Por conseguinte, o historiador chama a atenção pra um outro ângulo histórico, a questão da
língua, o Latim. Nos textos mais antigos, é observado que a construção da palavra corrupção significava
a perda de valores originais. Um exemplo disso, são as obras do comediógrafo Plauto, que se utiliza a
denominação da palavra “corrupção” de forma diferente do desvio político e moral e sim de confusão
mental ou perda de sentidos. Em contrapartida, Salústico, não utiliza a palavra corrupta para associar a
decadência do Império, apesar de fazer uma análise da corrupção moralmente ao descrever os vícios do
poder que os romanos detinham, mas sem utilizar os derivados da palavra propriamente dita.
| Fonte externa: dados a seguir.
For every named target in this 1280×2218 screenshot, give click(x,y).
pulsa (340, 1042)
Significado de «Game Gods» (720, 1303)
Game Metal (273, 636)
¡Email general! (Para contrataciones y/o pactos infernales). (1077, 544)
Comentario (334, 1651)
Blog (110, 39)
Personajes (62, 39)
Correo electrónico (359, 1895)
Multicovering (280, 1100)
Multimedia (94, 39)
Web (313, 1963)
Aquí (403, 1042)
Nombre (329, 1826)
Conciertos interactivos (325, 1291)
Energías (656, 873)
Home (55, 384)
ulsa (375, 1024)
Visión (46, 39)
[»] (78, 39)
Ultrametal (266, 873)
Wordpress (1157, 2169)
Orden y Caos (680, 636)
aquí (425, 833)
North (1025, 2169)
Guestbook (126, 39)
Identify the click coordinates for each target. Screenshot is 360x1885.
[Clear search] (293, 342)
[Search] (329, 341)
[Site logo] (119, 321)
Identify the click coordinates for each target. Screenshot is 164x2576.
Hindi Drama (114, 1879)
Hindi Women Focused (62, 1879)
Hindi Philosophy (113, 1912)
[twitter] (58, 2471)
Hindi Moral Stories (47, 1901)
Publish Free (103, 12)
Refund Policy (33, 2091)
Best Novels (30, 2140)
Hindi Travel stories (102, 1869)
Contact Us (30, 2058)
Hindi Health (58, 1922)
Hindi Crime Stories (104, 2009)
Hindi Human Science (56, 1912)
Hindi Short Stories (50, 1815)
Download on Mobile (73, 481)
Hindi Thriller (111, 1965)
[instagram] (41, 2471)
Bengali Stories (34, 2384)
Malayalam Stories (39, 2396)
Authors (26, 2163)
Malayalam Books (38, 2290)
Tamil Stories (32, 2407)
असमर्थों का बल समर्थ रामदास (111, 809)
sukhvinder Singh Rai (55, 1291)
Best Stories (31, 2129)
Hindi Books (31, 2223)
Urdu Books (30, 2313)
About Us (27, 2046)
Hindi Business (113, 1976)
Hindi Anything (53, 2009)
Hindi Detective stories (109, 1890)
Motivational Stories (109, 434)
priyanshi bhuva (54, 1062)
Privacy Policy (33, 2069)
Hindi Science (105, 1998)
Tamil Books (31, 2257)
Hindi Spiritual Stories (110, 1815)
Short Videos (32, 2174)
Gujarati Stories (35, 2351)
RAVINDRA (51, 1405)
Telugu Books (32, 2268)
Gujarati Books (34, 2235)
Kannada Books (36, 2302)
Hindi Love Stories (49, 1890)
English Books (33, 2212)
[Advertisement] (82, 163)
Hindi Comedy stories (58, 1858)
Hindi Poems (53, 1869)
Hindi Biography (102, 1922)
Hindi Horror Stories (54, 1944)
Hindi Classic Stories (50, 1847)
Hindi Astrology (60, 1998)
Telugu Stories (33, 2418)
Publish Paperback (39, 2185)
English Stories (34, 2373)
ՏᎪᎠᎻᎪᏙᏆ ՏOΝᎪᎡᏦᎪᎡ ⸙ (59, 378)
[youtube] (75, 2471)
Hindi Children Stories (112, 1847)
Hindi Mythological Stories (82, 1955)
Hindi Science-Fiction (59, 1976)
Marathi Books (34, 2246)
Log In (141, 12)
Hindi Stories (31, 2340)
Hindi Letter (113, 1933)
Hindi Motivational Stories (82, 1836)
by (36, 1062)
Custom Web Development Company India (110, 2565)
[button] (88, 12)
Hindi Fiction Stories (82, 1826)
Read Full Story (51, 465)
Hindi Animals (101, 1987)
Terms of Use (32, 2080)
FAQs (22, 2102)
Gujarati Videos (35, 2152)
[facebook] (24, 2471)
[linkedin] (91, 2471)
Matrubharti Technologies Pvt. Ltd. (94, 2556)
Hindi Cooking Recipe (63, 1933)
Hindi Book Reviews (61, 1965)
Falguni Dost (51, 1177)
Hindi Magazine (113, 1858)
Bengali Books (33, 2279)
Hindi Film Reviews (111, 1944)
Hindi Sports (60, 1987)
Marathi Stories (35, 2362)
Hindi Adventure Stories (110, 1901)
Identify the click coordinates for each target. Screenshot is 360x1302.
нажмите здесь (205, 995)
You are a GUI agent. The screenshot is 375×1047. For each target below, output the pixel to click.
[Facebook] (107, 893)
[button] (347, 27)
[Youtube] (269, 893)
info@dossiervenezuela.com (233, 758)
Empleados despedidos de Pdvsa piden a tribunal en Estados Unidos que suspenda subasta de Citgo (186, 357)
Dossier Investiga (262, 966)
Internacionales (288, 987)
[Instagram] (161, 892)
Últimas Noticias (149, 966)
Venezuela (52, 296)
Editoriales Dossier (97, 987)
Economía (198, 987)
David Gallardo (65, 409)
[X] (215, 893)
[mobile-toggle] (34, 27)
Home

Portanto, o pesquisador Fábio Faversani conclui seu artigo contrastando a relação entre os
provinciais e os romanos, o Império e a República de Roma, concepção do significado da palavra
corrupção e a identidade da sociedade romana. Sua ideia central do texto era abrir uma revisão e
discussão das obras acerca da estrutura política e social romana. Em conjunto, também detalhou sobre a
prática do que era realmente a corrupção para a época e se pode ser comparado com o termo
contemporâneo e buscou salientar as mudanças de comportamento dos romanos em sua estrutura prévia
ao seu auge como a perda da austeridade como principal característica e a corrupção como parte dessa
nova identidade.

Este artigo foi escolhido por mim devido ao grande impacto da corrupção nos moldes
burocráticos do mundo desde a sua formação em sociedade, então é de grande importância buscar
entender a origem da palavra, o que ela se baseia e como ela perpetuou em um dos maiores Impérios
existentes no mundo. O pesquisador e historiador Fábio Faversani atingiu seu objetivo em destrinchar
todas as perguntas referentes à corrupção no modelo estrutural do Império e República romana, assim
como, em botar em contraste o significado de corrupção para a época e para a contemporaneidade.